While the journeys of Gerald Green and Jeremy Lin to superstardom are far-and-few between, the NBADL serves a purpose for those teams that are willing to put in the energy behind developing young players to contribute at the end of the bench.

The Magic have only assigned two players in the last nine seasons (Daniel Orton, 2010-11, Marcin Gortat, 2007-08) to play in the D-League according to the NBA D-League’s Official Assignments Page.  To say creating a one-to-one affiliation is a culture shock would be an incredible understatement.

The NBA D-League is currently comprised of 18 teams, 17 of which are one-to-one affiliations much like Orlando has with Erie.  Their relationship is known as a hybrid, where Erie controls the business side of the operation, while the Magic decide what happens in basketball ops much like the relationship with Phoenix (Bakersfield), Utah (Idaho) among others.
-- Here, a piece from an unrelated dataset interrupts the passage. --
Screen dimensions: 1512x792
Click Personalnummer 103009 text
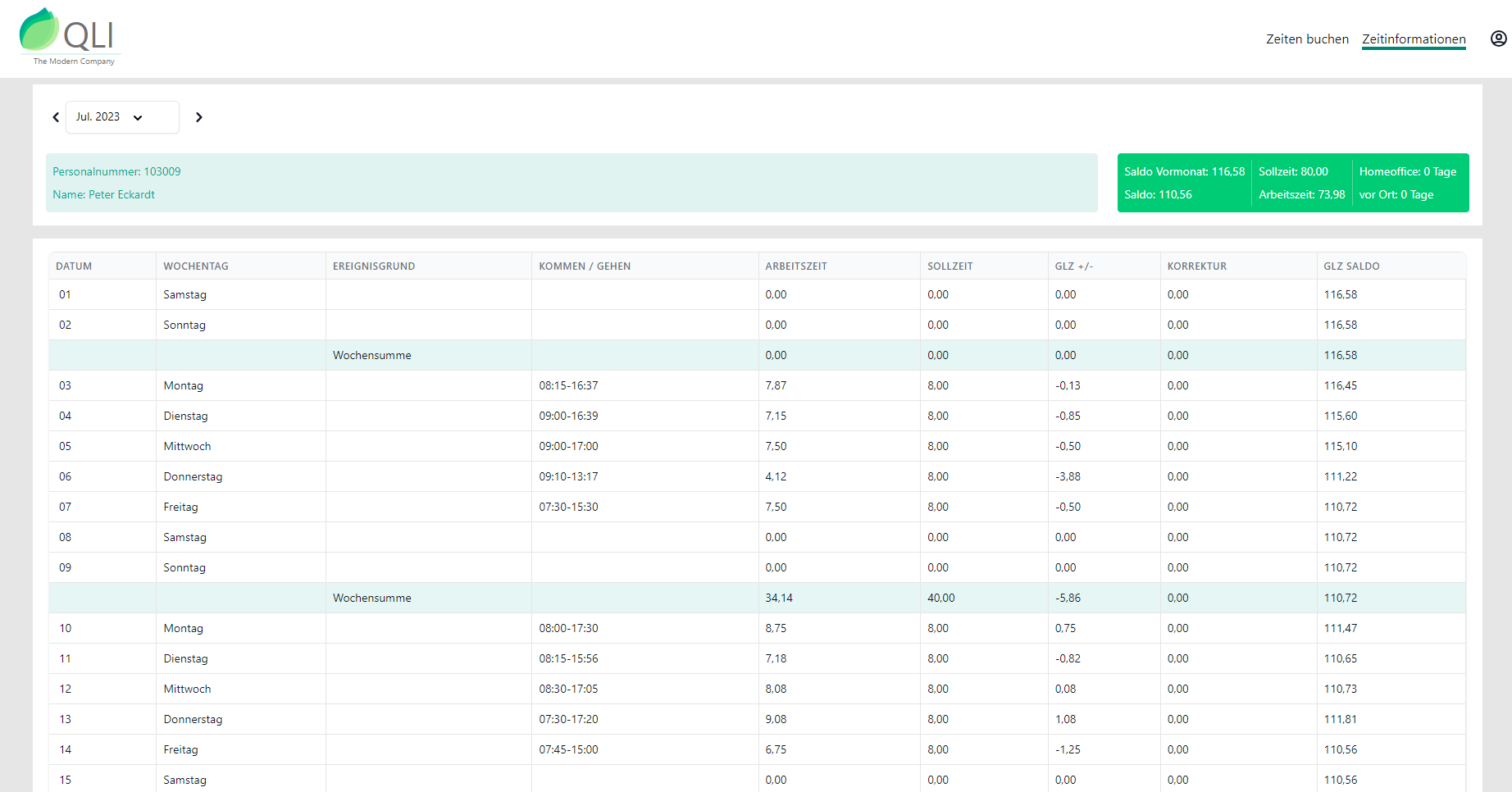(116, 171)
 The other side is teams that are owned outright by their parent club like Golden State (Santa Cruz), Cleveland (Canton), and the newly formed New York team out of Westchester.  

More and more teams each year are understanding the benefits of having a D-League team and it’s shown to be crucial to a team’s development at the end of the bench.  Case in point, among the 17 teams last season in the D-League, eight of the team’s parent clubs made it to the playoffs, and one player made an even bigger mark on the postseason last year.

Troy Daniels of the Houston Rockets put the rest of the world on notice after his clutch three to win a postseason game this past season.  While on assignment for the majority of the season with the team’s D-League counterpart, the Rio Grande Valley Vipers, Daniels excelled from 3-point range shooting 40% from deep on a whopping 599 attempts from long-distance.

But it took just one shot to make a difference.

Was the time spent in the D-League the sole reason for Daniels’ success?  While doubtful, it’s not unreasonable to think Daniels was better served with quality minutes on assignment as opposed to sitting at the end of the Rockets’ bench waiting for garbage time to get a chance to play on the hardwood floor.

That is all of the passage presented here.